— WHAT YOU HAVE TO DO —
Copy out the data word for word, from its very first line down to and including the line that contains "pyautogui.click(x=541, y=61)".

— DATA SUPPLIED —
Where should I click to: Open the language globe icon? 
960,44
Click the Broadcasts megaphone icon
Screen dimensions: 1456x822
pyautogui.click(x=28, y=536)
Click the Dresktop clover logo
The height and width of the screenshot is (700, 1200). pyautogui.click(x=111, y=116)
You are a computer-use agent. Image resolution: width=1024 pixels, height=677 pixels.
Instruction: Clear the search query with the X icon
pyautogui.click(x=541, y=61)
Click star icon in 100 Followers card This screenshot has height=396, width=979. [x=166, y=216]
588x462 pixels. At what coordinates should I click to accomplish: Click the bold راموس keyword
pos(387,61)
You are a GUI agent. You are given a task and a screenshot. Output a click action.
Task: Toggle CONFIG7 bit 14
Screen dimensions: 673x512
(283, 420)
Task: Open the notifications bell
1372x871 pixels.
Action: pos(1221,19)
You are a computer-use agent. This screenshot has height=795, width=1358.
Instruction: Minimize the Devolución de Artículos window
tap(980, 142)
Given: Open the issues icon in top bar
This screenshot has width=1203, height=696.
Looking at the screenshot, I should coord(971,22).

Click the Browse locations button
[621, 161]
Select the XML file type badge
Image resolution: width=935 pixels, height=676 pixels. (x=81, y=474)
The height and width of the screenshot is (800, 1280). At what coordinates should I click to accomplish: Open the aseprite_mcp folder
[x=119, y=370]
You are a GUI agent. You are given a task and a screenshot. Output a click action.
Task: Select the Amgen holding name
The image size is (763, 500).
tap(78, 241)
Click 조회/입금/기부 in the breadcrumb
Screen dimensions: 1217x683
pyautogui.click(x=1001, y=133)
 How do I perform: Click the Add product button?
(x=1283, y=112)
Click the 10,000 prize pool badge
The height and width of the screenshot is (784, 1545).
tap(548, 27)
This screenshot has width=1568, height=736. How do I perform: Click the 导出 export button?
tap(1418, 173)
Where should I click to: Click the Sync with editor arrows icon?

— RESPONSE TO THIS EXERCISE —
Where should I click to: Open the language globe icon? 
960,44
Click the Broadcasts megaphone icon
Screen dimensions: 1456x822
pyautogui.click(x=28, y=536)
Click the Dresktop clover logo
The height and width of the screenshot is (700, 1200). pyautogui.click(x=111, y=116)
You are a computer-use agent. Image resolution: width=1024 pixels, height=677 pixels.
Instruction: Clear the search query with the X icon
pyautogui.click(x=541, y=61)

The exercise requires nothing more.